Last week I reviewed Fair Ohs – Everything is Dancing. It’s the first lil bit of published writing I’ve done in about a month so it felt bloomin’ great to get the fingers tapping again.
FAIR OHS – Everything is Dancing
Honey High Records / MGM
The Fair Ohs drag afro-punk through Cali and London.
When something unique hits your ears, it’s refreshing, eye opening and can even be inspiring. When, years later, you stumble across a similar sound, your expectations tend to be a little higher. You enjoyed the previous interpretation, you’ve had great experiences with it, and maybe you even listened to it in lying embrace with the girl of your dreams?
The pleasant fondness that nostalgia often provides sometimes acts as an obstacle to your future enjoyment of a style. It’s a tough act to follow and the Fair Ohs have given it an off-beat crack in their Indie-Afropop-punk debut album, Everything is Dancing.
You might guess from the genre description that Vampire Weekend are the forefathers in this case.
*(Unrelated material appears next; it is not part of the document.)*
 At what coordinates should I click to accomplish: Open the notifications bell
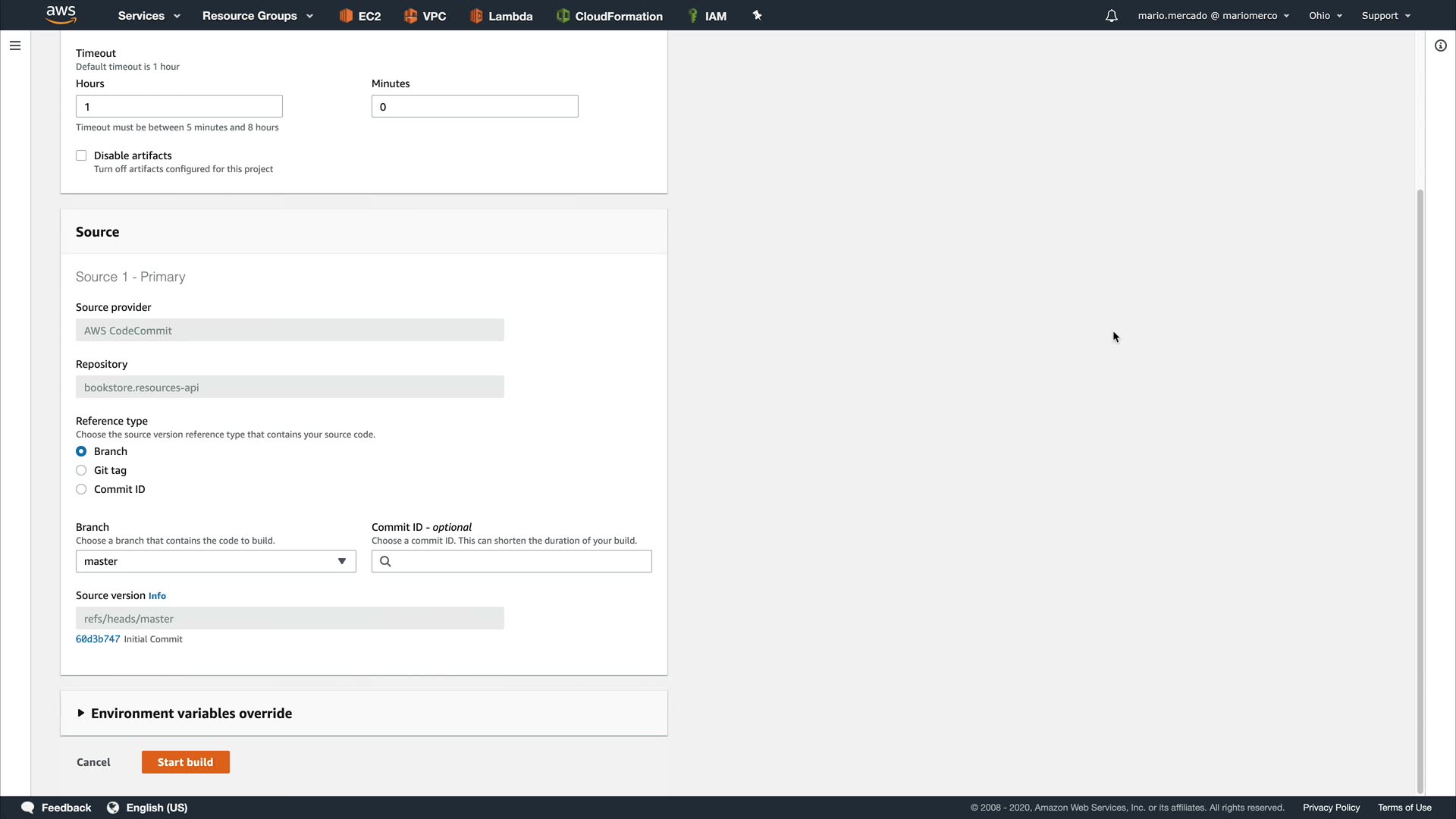click(1111, 16)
You might also wonder how the Fair Ohs are going to fill – whether on purpose or not – the shoes of such a formidable chaperon.
How on Earth are they going to carve a fresh path after Vampire’s blood-lusting self-titled album of 2008?
Well it just so happens that in their attempt, the London three-piece have developed some kind of sun-sapping machine, managing to steal as much vitamin D from gloomy Britain as possible, giving off an illusion of the California surf guitar sound that’s been lapping at our ankles recently.
Their gritty African drum section keeps your feet tapping, but possibly not fast enough to keep you interested in the simple, repetitive, and sparingly catchy lyrics.